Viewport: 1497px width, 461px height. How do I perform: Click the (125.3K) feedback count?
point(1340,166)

○ ○ ○

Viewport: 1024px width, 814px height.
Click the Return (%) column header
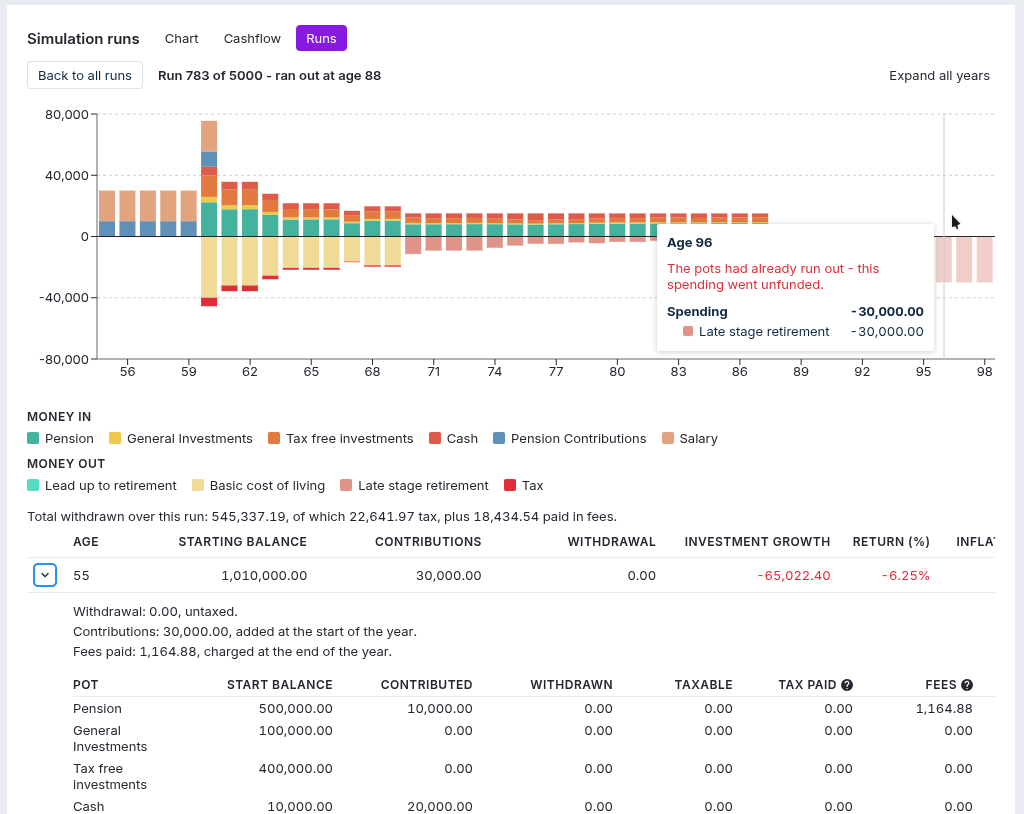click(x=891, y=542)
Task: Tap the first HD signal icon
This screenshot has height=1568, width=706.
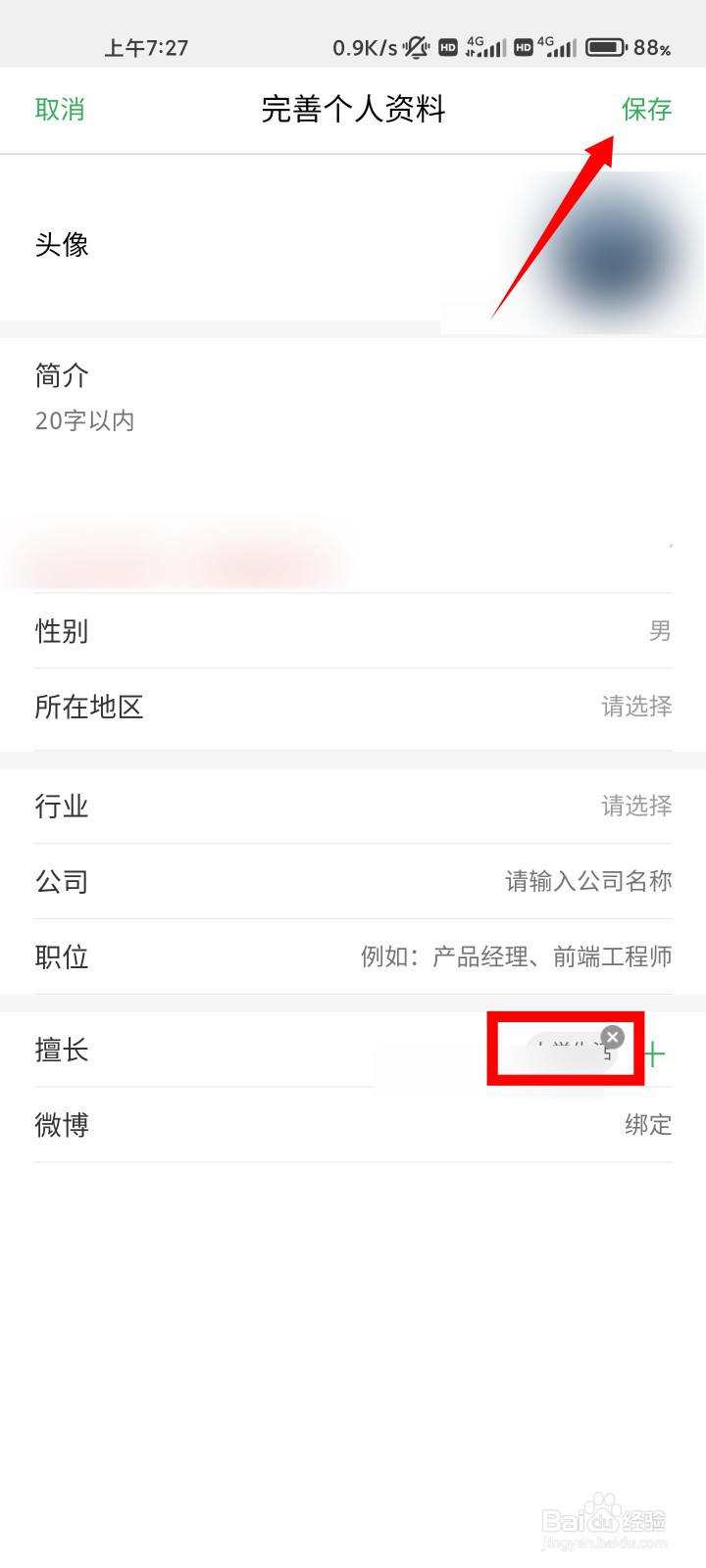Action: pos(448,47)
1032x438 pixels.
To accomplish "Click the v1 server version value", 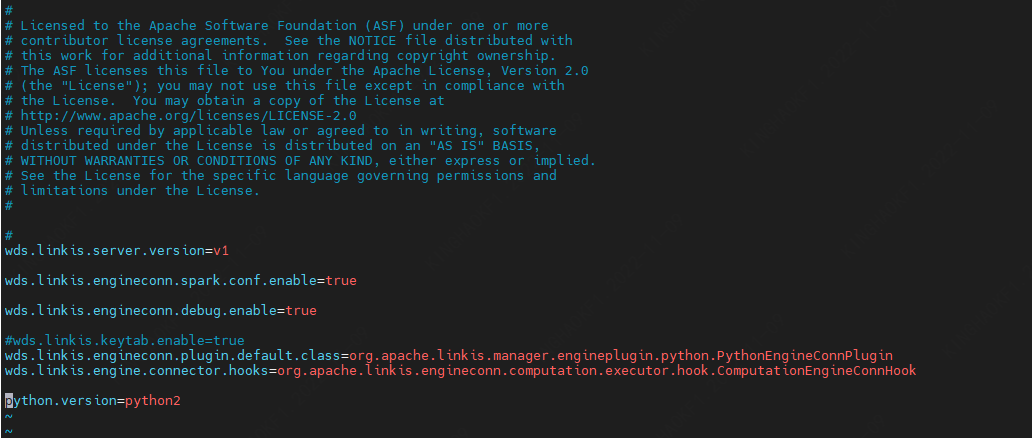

○ ○ ○

YOUR GOAL =>
Range to copy from the listing above: the line with "This screenshot has height=1568, width=706." through the line with "the v1 server". Transcribe it exactly and skip the pictures.

TASK SOLUTION =>
This screenshot has height=1568, width=706.
Action: pos(448,47)
1032x438 pixels.
To accomplish "Click the v1 server version value", 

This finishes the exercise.